Motivation

Would go and/or scala be useful for statistical computing?

Go is relatively new, is a compiled language that is supposedly fast and easy to write. Go supports concurrency, which is a powerful concept and makes it easy to run things in parallel.

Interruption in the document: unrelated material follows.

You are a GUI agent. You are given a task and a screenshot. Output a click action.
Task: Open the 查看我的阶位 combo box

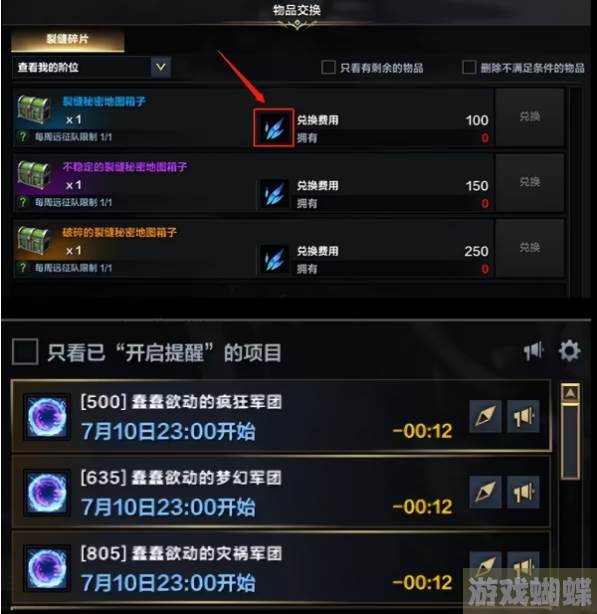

Scala is object-oriented and functional. Can we write fast code that runs anywhere that there’s a Java runtime in the functional style of R? There’s at least one vocal proponent of scala for statistical computing.

The Task

The task is to integrate the standard normal probability density function using uniform rejection sampling. The idea is to repeatedly take samples uniformly from the rectangle \((-5, 5) \times (0, 0.5)\) and count the ones that fall below the normal density as successes. The proportion of successes times the area of the rectangle will give us the area under the normal density:

\[ \int_{-\infty}^\infty f(x)\, dx \approx 5 \frac{1}{B} \sum_{i = 1}^B 1[U_{yi} < f(U_{xi})], \]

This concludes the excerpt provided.